__ACTIVITY__: What is needed is an exact transcription of every entry below.

__DATA TO USE__:
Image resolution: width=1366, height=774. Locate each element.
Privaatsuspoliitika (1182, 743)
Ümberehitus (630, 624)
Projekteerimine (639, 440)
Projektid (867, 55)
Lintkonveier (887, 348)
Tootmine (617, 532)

__TASK ANSWER__:
Image resolution: width=1366, height=774. Locate each element.
Privaatsuspoliitika (1182, 743)
Ümberehitus (630, 624)
Projekteerimine (639, 440)
Projektid (867, 55)
Lintkonveier (887, 348)
Tootmine (617, 532)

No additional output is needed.